_What is expected_
Report all lines of the records that contain "will".
◇ ◇ ◇ ◇
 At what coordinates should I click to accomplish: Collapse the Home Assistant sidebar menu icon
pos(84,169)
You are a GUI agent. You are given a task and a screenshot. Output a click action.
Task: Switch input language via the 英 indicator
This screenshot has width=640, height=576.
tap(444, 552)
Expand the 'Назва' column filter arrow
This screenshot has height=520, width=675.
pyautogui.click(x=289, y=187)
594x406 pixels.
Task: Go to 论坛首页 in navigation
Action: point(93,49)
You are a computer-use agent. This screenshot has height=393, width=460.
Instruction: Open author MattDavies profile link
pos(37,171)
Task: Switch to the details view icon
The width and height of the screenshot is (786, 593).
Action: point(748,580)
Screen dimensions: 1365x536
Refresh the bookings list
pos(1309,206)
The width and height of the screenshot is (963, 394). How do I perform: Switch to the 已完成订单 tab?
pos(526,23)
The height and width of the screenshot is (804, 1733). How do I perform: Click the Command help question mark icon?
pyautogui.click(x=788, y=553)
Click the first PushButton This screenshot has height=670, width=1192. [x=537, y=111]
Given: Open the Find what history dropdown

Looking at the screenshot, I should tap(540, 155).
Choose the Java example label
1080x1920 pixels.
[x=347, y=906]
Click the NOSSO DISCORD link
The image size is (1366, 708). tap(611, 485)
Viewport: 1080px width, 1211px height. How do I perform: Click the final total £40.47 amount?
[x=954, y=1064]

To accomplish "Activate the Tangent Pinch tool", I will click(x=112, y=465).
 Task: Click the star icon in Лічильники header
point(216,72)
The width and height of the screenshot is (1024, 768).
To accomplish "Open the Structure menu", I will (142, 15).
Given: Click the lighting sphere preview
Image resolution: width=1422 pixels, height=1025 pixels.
◇ ◇ ◇ ◇
_Written answer_
To accomplish "Activate the Tangent Pinch tool", I will click(x=112, y=465).
To accomplish "Open the Structure menu", I will (142, 15).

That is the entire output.